Because seated alongside them in those classified meetings are members of the Alternative for Germany, the far-right party known by its German abbreviation, AfD.
In the past few months alone, a leading AfD politician was accused of taking money from proKremlin strategists. One of the party’s parliamentary aides was exposed as having links to a Russian intelligence operative. And some of its state lawmakers flew to Moscow to observe Russia’s stage-managed elections.
“To know with certainty that sitting there, while these sensitive issues are discussed, are lawmakers with proven connections to Moscow — it doesn’t just make me uncomfortable. It worries me,” said Erhard Grundl, a Green party member of the parliament’s foreign affairs committee.

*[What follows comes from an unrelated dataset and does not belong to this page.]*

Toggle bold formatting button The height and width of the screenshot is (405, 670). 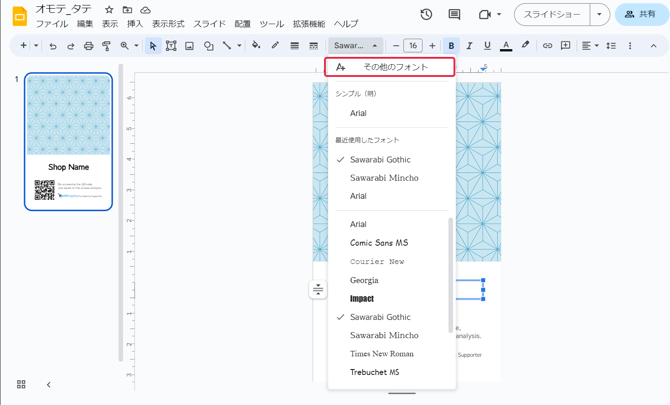pos(451,46)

The AfD called such comments “baseless.”
Although some of the accusations against the AfD may be attempts at point-scoring by political rivals, the security concerns are real. As evidence of the party’s links to Moscow accumulates, suspicions are being expressed across the spectrum of mainstream German politics.
“The AfD keeps acting like the long arm of the terrorist state Russia,” Roderich Kiesewetter, deputy head of the parliament’s intelligence committee and a member of the centerright Christian Democrats, wrote on social media.
Since Russia’s full-scale invasion of Ukraine began in February 2022, Europe has struggled to fend off influence operations by Russia aimed at weakening Western unity and resolve. The worries extend beyond eavesdropping and spying to include Moscow’s ties to political parties, especially on the far right, which are proving to be useful tools for the Kremlin.
In Germany and elsewhere, that alarm is only growing before elections for the European parliament in June, as many of these parties are expected to have their best showings ever.
The AfD, which is against weapons deliveries to Ukraine and calls for an end to sanctions on Russia, is not only vying to become the second-strongest German party in European parliamentary elections. It is poised to become the leading force in three eastern state elections in Germany this fall. That gives the AfD the possibility, albeit still unlikely, that it could take control of a state government.
“This would be a whole new situation with regards to Russia, where the people making propaganda, passing information, could also actually be in power,” said Martina Renner, a lawmaker from the Left party, who sits on the parliament’s domestic security committee.